--- Your assignment ---
Which lines of the data hold the word "accomplish"? Copy all of them.

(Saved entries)
▬▬▬▬▬▬▬▬▬▬

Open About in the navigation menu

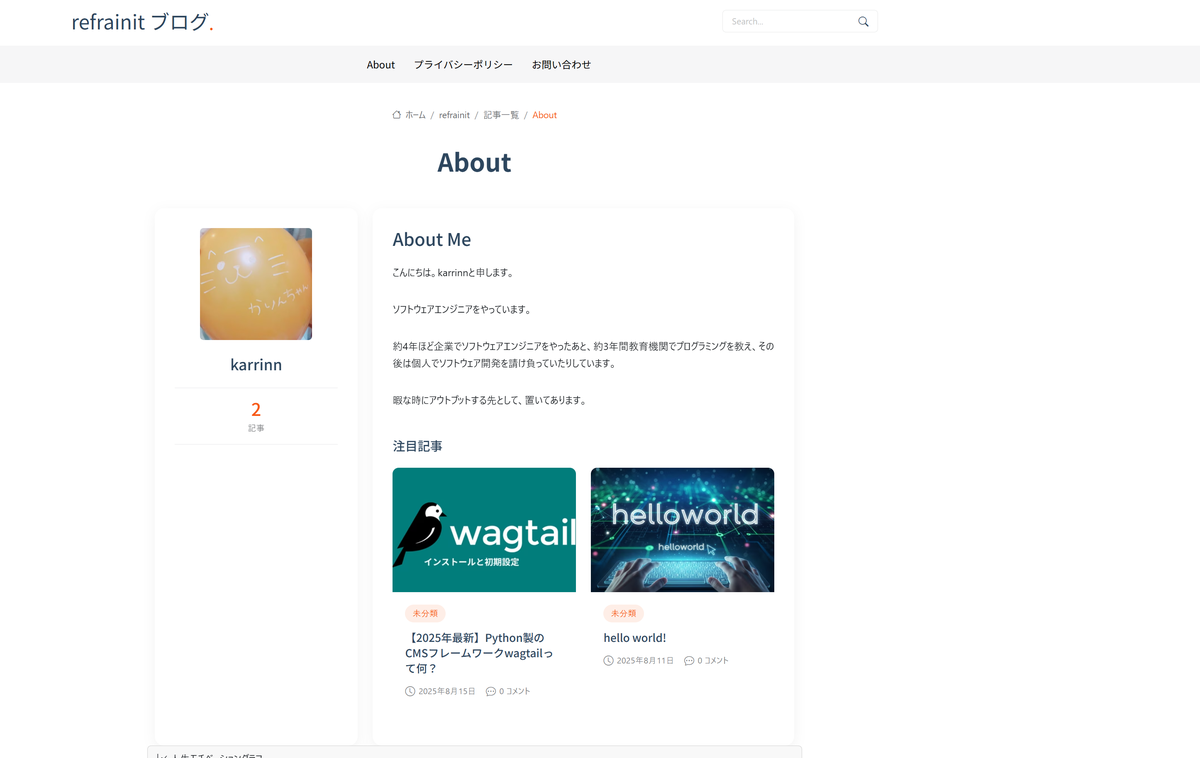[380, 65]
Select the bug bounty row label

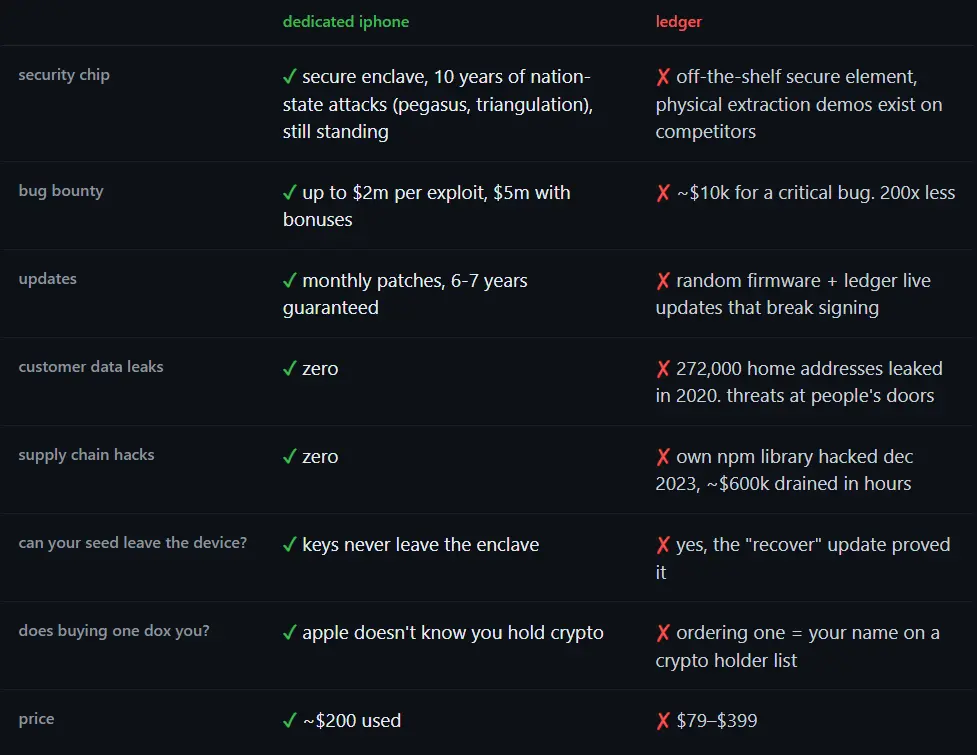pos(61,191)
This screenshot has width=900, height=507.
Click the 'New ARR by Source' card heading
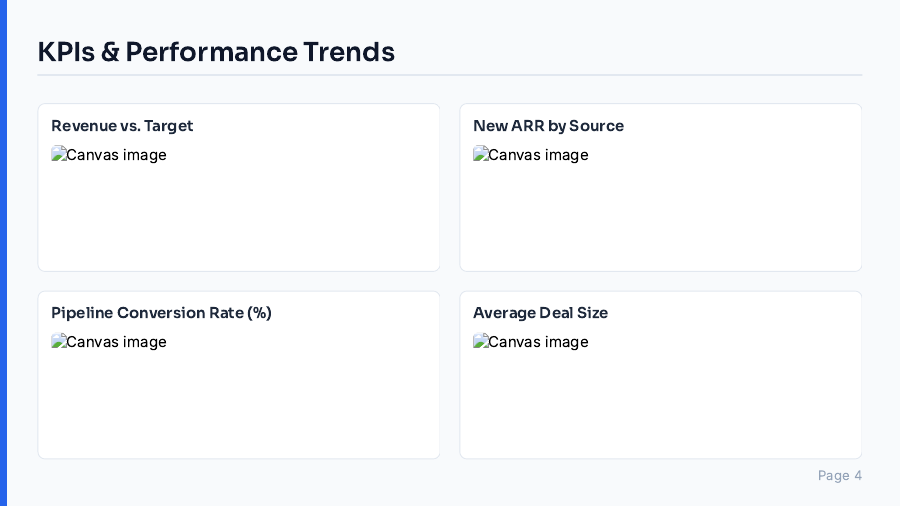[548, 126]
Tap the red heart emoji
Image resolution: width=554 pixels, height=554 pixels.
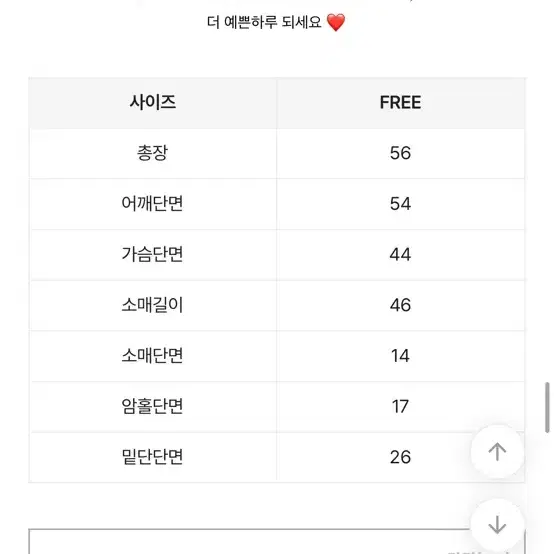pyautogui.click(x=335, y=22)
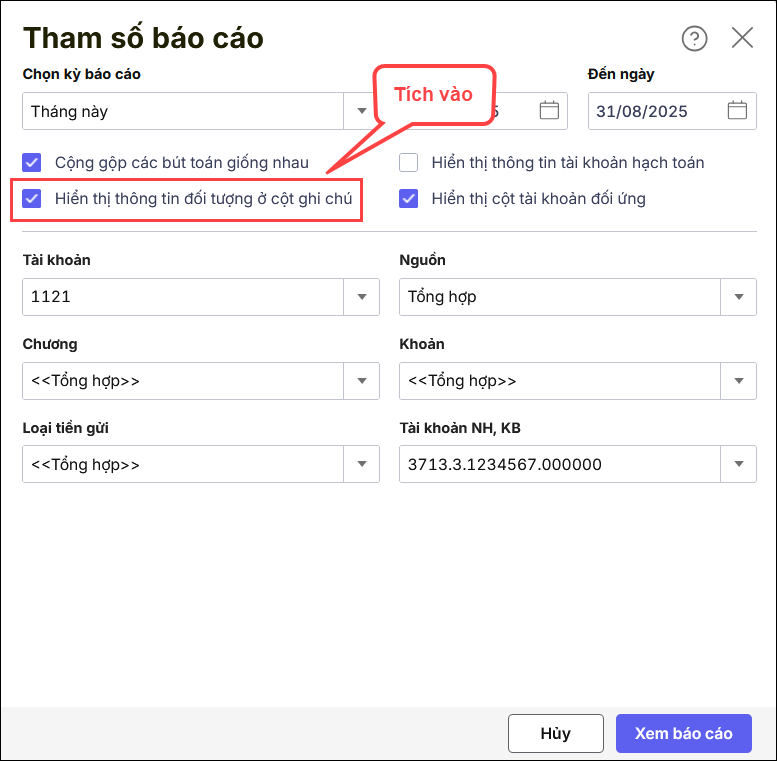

▬▬▬▬▬▬▬▬▬▬

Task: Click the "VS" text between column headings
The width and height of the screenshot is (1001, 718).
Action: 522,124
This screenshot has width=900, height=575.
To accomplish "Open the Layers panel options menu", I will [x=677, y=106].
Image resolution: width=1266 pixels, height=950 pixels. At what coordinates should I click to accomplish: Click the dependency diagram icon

▬▬▬▬▬▬▬▬▬▬

--- Answer box ---
To accomplish "Open the Layers panel options menu", I will [x=677, y=106].
Image resolution: width=1266 pixels, height=950 pixels. At what coordinates should I click to accomplish: Click the dependency diagram icon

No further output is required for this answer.